Instruction 1:
In the Pan Am passage, list every destination the writer names for the Pan Am flights taken "in those days."

------ Source

What the Show Got Right
The show is set in the early 1960s, and it pegs the experience of flying in the early jet days pretty well. I flew on Pan Am many times in those days—to Hawaii, across the Atlantic, to Asia, and to the South Pacific—and found that the series' overall description of flying Pan Am was close to the mark:
- The airline's primary focus was on premium-class travelers—still the case with today's big lines—where travelers received lavish meals and endless drinks. At that time, first-class cabins were large; conventional industry thinking was that almost all business travelers would fly up front, with economy relegated to leisure travelers and those visiting family. The main difference is that today's international first class is even more luxurious than it was in the 1960s.
- Flight attendants were "stewardesses," and they were young and attractive. Airlines regularly "retired" stewardesses who exceeded rigorous weight limits or got "too old."
- Flying was still something of an adventure; people dressed up to fly.
- Flying was much less of a hassle—security screening came much later.
- And people actually did ride helicopters from the top of the then-Pan Am (now Met Life) building to JFK (still called Idlewild until the end of 1963). Although Pan Am didn't operate the helicopters, it had a deal with New York Airways to offer helicopter trips at fares as low as $5 extra to Pan Am passengers on full-fare tickets.
What it Got Wrong
You almost always find some anachronisms in these period shows, and Pan Am is no exception:
- The biggest is an out-and-out error on timing. The show seems to be saying that the flight highlighted in the first episode, supposedly in 1963, was the start of the jet age from New York to London. That's just not the case: Pan Am started flying 707s from New York to London in October 1958 and Paris a week or so later. Apart from industry references, I know firsthand: I flew on a Pan Am 707 from Paris to New York in early 1959.

------------

Instruction 2:
Render as a numbered list the rows from the line with "You are a GUI" up to and including the final line of the rows, skipping blank lines and omitting the pictures.

------ Material provided

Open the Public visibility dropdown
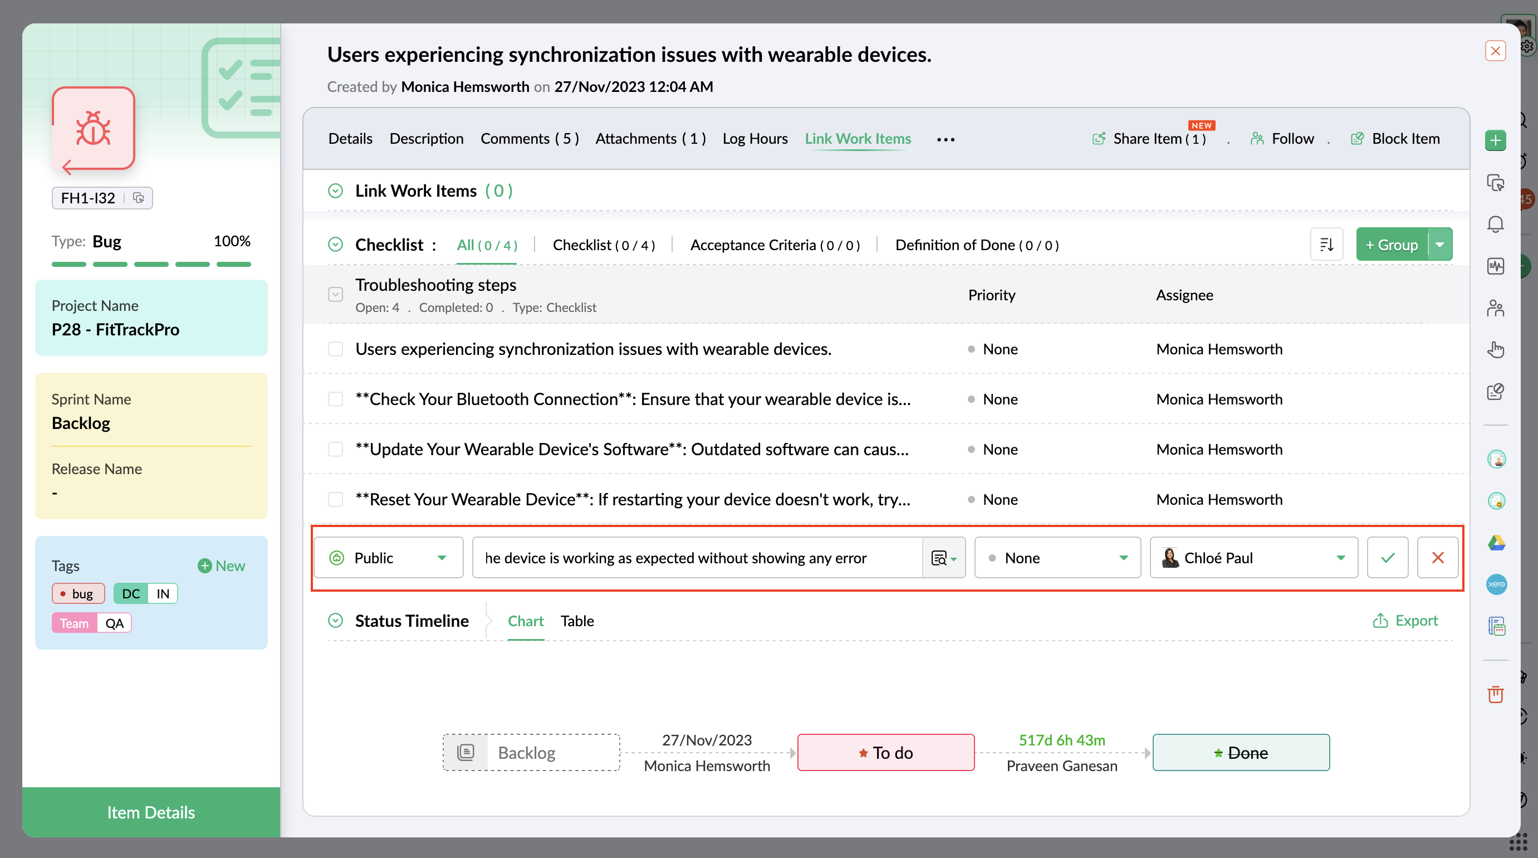Image resolution: width=1538 pixels, height=858 pixels. (x=389, y=557)
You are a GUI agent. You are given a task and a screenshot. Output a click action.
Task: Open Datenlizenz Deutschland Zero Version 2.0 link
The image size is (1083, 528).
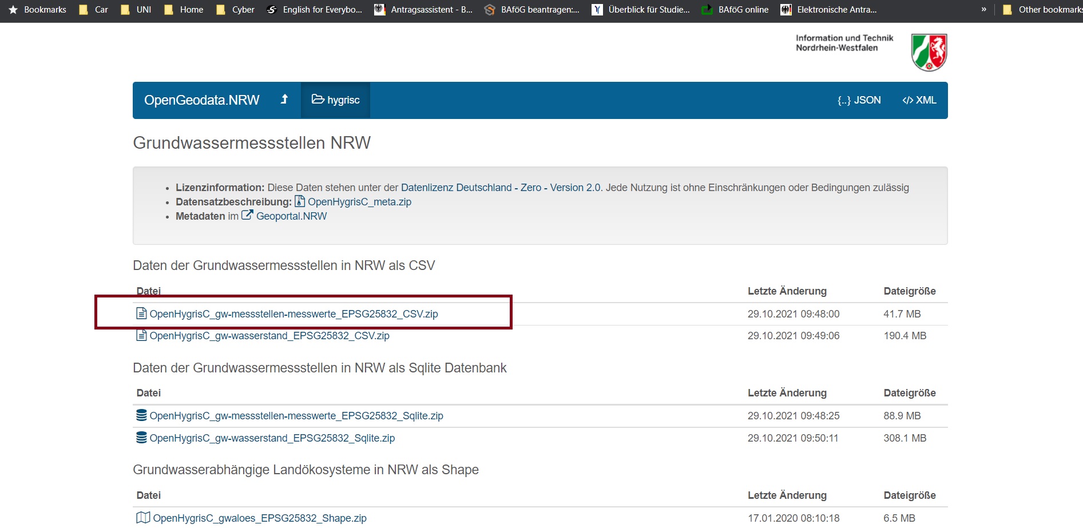(501, 188)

------------

Correct result 1:
1. Hawaii
2. across the Atlantic
3. Asia
4. the South Pacific

Correct result 2:
1. You are a GUI agent. You are given a task and a screenshot. Output a click action.
2. Task: Open Datenlizenz Deutschland Zero Version 2.0 link
3. The image size is (1083, 528).
4. (501, 188)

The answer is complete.